La révolution scientifique et technique est un phénomène irrépressible. Il n’est pas seulement réducteur, exploiteur de l’homme-travail. Il l’est aussi de l’homme-personne, de l’homme-terroir, de l’homme-collectivité de base. Que va devenir, dans le monde des transports supersoniques, de la radiodiffusion et des compétitions multinationales, notre niche écologique ? Alors nous serons pris par la tentation du retour : retour à l’origine, à la nature, à nous-mêmes pour tout dire. Nous avons simplement oublié qu’il n’y a plus de nous-mêmes dans ce retour et que notre révolte répond à des mutations géantes qu’on ne peut traiter par prétérition. (Du Maghreb à l’Hexagone, qu’est-ce qu’un peuple ? Pluriel, 1978)

* [Données]
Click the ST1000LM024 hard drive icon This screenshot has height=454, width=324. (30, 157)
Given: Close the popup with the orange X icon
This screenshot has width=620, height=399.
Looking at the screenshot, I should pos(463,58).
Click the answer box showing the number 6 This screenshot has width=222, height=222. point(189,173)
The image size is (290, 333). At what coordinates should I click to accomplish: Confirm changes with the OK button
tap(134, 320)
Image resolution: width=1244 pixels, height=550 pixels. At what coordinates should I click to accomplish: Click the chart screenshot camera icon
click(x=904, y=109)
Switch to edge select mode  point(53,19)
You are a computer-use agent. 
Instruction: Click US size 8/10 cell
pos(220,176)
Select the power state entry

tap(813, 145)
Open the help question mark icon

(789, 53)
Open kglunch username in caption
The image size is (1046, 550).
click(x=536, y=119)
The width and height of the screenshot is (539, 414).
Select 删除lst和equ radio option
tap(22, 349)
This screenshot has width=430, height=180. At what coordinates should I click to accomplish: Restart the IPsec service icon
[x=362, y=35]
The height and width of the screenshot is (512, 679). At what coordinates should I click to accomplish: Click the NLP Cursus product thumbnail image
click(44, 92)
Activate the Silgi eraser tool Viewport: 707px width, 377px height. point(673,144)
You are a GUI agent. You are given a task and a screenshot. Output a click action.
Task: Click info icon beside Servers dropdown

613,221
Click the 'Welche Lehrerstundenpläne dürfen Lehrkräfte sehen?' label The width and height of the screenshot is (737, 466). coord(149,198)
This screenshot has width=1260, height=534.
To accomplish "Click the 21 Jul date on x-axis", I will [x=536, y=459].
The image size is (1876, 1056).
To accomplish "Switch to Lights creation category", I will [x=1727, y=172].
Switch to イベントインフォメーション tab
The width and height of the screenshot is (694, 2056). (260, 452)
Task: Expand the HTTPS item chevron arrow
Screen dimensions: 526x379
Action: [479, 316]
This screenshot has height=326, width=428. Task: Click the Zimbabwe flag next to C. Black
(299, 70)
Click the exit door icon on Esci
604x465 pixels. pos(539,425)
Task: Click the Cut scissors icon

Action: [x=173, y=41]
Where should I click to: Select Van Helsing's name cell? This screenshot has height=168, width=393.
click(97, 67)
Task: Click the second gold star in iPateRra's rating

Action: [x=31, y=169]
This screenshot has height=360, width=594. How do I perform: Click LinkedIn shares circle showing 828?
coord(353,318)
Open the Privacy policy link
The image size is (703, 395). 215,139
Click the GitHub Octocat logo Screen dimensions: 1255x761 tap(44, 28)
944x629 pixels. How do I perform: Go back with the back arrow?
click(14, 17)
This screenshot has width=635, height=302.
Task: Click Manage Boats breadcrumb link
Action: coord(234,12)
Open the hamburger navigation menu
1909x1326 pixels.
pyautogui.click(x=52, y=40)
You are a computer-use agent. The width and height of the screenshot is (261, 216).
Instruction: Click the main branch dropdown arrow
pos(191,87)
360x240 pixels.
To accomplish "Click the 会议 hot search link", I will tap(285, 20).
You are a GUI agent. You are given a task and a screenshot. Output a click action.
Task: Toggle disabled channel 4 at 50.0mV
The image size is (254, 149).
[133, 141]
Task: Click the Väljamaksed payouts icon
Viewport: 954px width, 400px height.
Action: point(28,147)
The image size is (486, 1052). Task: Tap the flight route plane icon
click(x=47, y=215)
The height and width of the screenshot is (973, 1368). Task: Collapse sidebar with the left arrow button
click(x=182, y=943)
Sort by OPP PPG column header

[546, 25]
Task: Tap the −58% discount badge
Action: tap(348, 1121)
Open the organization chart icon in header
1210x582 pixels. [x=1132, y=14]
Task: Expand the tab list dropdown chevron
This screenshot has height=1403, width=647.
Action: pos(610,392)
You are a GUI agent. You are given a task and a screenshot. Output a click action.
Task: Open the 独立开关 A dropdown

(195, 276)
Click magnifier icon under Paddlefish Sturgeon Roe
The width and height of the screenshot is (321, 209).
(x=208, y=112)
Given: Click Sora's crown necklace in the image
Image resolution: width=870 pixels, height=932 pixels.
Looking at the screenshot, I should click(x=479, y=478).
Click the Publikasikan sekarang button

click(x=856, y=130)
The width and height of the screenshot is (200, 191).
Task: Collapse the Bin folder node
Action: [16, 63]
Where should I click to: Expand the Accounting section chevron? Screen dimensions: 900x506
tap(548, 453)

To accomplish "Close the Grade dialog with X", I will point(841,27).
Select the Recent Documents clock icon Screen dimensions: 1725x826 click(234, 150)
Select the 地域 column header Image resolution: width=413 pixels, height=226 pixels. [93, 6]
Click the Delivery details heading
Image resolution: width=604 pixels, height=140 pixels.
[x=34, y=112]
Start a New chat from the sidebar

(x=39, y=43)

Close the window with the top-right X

* [Consigne 1] Relevez toutes les expressions composées avec « homme- » dans le texte sur la révolution scientifique et technique.
* [Consigne 2] Veuillez reprendre le passage du texte sur la révolution scientifique et technique qui commence par « La révolution scientifique » et se termine par « peuple ? Pluriel, 1978) », en renommant « retour » en « repli ».
* [Consigne 3] Poursuivez le texte sur la révolution scientifique et technique après sa dernière phrase.

* [Réponse 1] homme-travail, homme-personne, homme-terroir, homme-collectivité de base

* [Réponse 2]
La révolution scientifique et technique est un phénomène irrépressible. Il n’est pas seulement réducteur, exploiteur de l’homme-travail. Il l’est aussi de l’homme-personne, de l’homme-terroir, de l’homme-collectivité de base. Que va devenir, dans le monde des transports supersoniques, de la radiodiffusion et des compétitions multinationales, notre niche écologique ? Alors nous serons pris par la tentation du repli : repli à l’origine, à la nature, à nous-mêmes pour tout dire. Nous avons simplement oublié qu’il n’y a plus de nous-mêmes dans ce repli et que notre révolte répond à des mutations géantes qu’on ne peut traiter par prétérition. (Du Maghreb à l’Hexagone, qu’est-ce qu’un peuple ? Pluriel, 1978)

* [Réponse 3]
Je viens de visiter les ruines de Leptis Magna sur la côte de Libye. J’avais visité beaucoup de ruines de villes anciennes, mais cette fois j’ai reçu un choc. Si j’avais été économiste, j’aurais déchiffré la proportion énorme d’investissements que représentent les monuments ludiques dans une telle ville : sur ce qui est théâtre, palestre, auditorium, stade, gymnase. De laquelle de nos villes pourrait-on en dire autant ? La dimension du ludique jouait dans celle-là un rôle au moins égal à celui de l’économique par exemple. L’esthétique enveloppait tout, jusqu’à s’exalter en dimension autonome. Pour nous, l’art c’est la visite aux galeries de tableaux, c’est le musée, parfois la maison de la culture, une sortie le dimanche matin ou le samedi soir. Or l’art, dans une société qui reconnaîtrait sa dimension esthétique, serait présent partout et à tout moment. (L’Orient et l’avènement de la valeur monde, Esprit, septembre 1970)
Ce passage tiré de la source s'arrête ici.